*WHAT TO DO*. Every line of the records below that holds the word "computer" belongs in the answer.
##############################
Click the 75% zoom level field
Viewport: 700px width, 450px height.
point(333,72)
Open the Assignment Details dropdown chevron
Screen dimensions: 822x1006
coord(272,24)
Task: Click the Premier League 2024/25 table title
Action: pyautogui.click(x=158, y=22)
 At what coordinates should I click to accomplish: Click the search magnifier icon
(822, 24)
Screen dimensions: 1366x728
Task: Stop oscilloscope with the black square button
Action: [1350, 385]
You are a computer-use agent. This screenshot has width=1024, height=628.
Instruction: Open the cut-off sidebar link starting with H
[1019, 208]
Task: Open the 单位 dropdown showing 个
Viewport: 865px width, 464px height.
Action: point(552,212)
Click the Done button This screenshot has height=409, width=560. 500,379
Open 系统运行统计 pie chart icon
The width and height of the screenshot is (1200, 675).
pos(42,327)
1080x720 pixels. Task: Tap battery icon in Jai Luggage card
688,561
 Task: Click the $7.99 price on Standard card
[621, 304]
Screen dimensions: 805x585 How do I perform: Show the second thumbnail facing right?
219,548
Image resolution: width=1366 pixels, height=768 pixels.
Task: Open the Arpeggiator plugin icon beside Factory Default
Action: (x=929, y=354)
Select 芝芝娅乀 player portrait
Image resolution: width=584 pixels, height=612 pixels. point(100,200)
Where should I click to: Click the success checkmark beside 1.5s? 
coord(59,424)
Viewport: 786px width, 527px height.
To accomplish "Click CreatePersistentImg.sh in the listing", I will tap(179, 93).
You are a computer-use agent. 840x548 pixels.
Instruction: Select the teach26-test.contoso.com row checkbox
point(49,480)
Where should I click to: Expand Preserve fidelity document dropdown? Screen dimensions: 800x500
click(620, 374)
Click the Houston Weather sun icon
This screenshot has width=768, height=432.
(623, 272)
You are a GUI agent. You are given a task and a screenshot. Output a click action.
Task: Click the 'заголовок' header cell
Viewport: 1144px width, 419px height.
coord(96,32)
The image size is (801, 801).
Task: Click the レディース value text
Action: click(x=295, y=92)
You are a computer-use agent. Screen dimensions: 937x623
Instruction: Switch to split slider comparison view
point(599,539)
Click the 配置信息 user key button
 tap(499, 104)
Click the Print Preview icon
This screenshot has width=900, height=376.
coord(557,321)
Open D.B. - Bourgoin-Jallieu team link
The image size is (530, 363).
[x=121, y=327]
##############################
*OUTPUT*.
You are a computer-use agent. This screenshot has width=1024, height=628.
You are a computer-use agent. 840x548 pixels.
You are a computer-use agent. Screen dimensions: 937x623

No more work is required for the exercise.